The French may have invented the futuristic action adventure picture with 1902's "Trip to the Moon," but it was the Americans who transformed the B-movie genre into an overpriced popcorn art form. "The Fifth Element," directed by "La Femme Nikita's" Luc Besson, manages to be true to both schools. It's overwrought, cheesy sci-fi, but the cheese is brie.

Besson's second foray into epic science fiction -- his first was 1982's gloomy "Le Dernier Combat" -- centers on a pre-apocalyptic, planet-imperiling battle in the 23rd century. The script, written by Besson and Robert Mark Kamen, is an entertaining tangle of pop aesthetic and comic book myth that occasionally bogs down, but manages to be ingratiating for all its defects.

The script, begun when Besson was a 16-year-old, is neither visionary nor thought-provoking and would be deep only in comparison with an omelet pan.
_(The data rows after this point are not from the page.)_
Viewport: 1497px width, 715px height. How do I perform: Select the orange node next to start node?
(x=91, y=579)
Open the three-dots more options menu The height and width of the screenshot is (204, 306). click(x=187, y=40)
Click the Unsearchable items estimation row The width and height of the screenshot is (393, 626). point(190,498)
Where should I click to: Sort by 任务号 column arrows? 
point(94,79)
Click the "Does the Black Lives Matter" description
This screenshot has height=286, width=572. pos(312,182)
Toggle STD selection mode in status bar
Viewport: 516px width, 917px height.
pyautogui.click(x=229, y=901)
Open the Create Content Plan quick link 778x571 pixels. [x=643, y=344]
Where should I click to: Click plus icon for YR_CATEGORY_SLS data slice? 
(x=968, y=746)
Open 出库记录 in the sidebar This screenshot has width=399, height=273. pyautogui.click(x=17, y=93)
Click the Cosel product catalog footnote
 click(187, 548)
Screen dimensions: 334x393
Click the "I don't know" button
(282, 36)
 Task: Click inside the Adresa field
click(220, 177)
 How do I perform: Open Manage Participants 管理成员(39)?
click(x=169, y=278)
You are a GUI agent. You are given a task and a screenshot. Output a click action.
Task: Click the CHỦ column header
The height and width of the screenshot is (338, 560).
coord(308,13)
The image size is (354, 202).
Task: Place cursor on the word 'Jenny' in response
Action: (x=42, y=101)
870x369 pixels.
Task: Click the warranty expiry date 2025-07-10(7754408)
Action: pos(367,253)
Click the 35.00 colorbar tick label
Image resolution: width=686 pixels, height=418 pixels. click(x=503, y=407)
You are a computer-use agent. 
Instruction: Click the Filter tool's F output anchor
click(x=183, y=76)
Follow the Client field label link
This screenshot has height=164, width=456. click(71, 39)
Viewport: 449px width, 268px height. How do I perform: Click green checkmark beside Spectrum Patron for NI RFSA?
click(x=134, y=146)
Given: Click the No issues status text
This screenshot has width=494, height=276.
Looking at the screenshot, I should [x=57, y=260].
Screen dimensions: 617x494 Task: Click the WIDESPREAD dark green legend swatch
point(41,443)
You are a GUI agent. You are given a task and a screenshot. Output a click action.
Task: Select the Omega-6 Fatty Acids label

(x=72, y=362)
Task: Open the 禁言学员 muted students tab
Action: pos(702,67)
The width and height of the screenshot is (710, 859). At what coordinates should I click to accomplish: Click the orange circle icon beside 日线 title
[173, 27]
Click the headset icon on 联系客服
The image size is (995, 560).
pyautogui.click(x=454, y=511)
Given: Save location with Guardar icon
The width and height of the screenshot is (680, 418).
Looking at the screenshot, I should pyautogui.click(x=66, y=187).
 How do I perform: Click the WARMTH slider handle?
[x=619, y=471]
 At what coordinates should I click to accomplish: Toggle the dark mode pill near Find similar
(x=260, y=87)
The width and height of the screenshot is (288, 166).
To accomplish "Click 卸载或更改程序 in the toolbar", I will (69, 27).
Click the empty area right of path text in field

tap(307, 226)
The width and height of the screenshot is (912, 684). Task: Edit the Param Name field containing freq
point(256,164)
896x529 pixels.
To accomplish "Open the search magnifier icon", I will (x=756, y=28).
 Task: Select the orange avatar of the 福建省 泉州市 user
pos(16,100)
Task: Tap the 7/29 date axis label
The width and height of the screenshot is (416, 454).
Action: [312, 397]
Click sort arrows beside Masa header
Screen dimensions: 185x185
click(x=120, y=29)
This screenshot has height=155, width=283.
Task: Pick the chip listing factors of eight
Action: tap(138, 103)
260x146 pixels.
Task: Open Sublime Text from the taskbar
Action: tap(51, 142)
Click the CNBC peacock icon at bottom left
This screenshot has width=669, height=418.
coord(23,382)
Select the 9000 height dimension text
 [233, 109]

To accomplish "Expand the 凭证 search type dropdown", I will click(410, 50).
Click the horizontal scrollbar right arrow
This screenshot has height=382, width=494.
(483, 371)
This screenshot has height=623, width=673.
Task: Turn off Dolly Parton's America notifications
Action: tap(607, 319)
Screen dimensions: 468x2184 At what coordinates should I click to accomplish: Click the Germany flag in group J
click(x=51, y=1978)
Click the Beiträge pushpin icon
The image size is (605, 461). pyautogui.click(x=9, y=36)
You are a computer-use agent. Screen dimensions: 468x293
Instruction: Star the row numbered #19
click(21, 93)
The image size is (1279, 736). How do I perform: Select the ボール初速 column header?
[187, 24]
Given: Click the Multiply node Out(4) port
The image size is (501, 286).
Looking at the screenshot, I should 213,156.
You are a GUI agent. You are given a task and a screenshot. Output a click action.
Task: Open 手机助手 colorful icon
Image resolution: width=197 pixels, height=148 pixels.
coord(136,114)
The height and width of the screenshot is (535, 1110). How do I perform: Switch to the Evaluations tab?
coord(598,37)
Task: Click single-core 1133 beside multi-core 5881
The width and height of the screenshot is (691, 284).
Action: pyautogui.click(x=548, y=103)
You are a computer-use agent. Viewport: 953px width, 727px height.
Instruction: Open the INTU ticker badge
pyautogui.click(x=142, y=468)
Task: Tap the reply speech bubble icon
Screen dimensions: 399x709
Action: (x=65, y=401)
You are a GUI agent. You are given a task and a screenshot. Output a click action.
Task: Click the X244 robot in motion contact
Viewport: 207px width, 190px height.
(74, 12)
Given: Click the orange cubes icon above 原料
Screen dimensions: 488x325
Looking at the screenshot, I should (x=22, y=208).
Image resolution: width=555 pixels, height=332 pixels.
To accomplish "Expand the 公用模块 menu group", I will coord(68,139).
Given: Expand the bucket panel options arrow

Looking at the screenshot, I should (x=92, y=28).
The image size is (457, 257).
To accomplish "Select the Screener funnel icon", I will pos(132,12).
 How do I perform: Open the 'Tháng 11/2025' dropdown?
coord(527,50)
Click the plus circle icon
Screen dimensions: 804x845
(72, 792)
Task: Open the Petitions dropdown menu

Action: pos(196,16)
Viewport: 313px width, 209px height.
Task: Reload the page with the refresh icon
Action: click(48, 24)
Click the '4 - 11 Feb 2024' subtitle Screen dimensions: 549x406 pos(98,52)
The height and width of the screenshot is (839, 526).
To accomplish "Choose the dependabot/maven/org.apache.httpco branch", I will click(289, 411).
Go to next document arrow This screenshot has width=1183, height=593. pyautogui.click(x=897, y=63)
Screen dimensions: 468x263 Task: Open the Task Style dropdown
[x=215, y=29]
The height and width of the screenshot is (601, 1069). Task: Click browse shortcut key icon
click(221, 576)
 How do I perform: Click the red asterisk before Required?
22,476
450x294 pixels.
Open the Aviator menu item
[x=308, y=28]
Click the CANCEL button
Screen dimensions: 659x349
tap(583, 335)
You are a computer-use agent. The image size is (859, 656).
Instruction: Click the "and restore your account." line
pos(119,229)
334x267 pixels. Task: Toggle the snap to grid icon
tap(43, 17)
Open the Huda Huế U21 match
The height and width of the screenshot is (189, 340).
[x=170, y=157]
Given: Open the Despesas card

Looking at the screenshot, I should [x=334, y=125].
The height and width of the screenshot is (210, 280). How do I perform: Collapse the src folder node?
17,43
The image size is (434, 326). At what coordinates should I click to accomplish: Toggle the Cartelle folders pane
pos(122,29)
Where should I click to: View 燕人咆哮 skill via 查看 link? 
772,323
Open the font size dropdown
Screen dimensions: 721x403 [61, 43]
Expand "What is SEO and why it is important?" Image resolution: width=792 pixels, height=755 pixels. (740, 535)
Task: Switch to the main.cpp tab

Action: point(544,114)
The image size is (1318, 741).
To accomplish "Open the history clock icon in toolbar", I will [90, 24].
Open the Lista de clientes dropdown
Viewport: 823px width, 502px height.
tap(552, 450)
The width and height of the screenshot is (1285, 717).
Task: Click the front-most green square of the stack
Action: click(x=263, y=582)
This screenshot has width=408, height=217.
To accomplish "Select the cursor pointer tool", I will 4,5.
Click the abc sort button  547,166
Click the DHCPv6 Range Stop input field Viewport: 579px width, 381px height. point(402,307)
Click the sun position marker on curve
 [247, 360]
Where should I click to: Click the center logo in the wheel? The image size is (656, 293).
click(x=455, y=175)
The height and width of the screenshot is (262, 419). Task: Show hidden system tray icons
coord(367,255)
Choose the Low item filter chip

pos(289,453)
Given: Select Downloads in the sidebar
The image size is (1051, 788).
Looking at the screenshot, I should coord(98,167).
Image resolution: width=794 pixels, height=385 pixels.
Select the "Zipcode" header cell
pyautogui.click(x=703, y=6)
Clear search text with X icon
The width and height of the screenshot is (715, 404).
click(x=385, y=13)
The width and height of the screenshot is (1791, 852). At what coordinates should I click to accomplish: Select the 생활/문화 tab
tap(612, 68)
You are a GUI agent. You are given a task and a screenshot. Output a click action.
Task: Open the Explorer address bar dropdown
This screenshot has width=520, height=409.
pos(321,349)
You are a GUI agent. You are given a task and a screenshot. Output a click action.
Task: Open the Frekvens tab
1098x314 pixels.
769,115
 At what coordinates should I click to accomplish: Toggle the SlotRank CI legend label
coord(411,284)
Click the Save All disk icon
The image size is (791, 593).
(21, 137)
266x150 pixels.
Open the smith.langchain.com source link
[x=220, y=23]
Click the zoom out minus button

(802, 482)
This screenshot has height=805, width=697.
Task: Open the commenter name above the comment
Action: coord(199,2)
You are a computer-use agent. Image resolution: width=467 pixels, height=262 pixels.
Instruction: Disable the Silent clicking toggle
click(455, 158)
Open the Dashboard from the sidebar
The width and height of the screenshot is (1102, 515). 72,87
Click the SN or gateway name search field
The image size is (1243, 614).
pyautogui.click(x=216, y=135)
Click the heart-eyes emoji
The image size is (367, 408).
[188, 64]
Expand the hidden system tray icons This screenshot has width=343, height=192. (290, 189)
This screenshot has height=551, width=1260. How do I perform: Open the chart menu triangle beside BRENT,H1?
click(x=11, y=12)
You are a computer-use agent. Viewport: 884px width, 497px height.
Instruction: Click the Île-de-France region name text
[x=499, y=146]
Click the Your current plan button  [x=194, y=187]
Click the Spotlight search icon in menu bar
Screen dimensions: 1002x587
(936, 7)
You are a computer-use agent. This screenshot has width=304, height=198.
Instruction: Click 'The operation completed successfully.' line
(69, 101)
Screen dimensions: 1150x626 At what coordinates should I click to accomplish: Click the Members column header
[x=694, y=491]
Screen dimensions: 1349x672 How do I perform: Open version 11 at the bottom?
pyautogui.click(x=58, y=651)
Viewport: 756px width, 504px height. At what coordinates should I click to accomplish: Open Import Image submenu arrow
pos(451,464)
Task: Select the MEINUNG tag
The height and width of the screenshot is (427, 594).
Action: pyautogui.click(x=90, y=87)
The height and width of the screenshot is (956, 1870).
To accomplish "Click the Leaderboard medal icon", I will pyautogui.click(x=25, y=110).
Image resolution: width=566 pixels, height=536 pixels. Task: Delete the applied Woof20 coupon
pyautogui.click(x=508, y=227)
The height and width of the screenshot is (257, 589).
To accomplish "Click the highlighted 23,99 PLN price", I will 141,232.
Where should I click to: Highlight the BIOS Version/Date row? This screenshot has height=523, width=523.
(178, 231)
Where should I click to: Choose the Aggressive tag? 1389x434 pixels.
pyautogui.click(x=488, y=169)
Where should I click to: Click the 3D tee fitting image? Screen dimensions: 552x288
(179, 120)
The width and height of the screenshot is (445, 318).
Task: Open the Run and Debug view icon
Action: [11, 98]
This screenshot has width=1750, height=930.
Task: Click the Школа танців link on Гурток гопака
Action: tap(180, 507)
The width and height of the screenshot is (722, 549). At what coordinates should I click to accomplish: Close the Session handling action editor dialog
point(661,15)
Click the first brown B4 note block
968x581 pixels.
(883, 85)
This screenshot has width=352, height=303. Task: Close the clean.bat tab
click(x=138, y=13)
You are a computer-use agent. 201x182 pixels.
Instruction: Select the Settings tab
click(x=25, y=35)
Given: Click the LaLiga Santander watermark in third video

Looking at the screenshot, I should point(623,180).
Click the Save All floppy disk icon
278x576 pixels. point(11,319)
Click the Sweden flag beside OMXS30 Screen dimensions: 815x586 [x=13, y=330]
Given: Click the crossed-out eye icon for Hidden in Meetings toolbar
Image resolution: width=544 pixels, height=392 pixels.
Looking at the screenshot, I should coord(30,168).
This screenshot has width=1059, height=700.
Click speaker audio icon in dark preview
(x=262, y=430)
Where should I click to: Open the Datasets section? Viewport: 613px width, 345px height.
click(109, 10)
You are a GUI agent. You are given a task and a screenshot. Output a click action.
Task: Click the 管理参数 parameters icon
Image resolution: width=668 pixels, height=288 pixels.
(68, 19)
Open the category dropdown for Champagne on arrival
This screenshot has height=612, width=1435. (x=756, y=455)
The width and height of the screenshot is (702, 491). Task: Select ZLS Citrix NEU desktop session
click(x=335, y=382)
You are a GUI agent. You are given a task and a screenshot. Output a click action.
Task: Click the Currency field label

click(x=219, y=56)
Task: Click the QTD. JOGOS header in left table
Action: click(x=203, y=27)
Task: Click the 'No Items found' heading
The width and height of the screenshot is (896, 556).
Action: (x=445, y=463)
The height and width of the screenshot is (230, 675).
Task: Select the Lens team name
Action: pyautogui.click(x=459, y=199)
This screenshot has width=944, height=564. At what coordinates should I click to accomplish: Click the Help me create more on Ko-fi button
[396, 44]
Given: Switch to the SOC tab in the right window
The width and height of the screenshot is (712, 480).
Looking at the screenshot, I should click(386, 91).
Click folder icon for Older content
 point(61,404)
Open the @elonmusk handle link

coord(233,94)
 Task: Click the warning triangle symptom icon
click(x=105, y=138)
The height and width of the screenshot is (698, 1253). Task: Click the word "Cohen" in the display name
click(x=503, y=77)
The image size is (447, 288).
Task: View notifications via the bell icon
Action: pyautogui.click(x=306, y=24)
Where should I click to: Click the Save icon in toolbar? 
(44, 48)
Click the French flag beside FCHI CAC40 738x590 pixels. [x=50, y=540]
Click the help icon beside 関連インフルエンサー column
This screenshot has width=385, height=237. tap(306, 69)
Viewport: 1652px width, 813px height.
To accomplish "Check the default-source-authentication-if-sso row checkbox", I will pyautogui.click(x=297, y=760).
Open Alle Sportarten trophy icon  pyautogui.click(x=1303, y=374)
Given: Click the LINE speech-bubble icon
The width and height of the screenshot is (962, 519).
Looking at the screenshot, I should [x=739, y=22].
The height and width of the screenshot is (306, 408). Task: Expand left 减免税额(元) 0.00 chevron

Still, its spoofy references from "Blade Runner," "Dune," "StarGate," "2001: A Space Odyssey" et al. will appeal to genre aficionados, and its cornea-warping effects will delight summer audiences in the market for eye candy.

"The Fifth Element" offers a store full of pyrotechnics, and it should, with a $90 millon price tag, much of which seems to have gone for the risque threads designed by Jean-Paul Gaultier. In many respects, the film is less a space opera than a clothes encounter of the third kind: Monks in yarmulkes reminiscent of cow pies, flight attendants in naughty knockoffs of prim Jackie-O suits, and most notably, the heroine's babyish, Band-Aid bodysuit. Haute couture receives so much attention you'd think the fifth element was style instead of the life force (love, God or whatever the heck it is). In any case, Leeloo (fashion model Milla Jovovich) embodies the stuff, and she has come to Earth with the Mondoshwan, a sentient race of giant scarab beetles who have been watching over the planet since ancient times.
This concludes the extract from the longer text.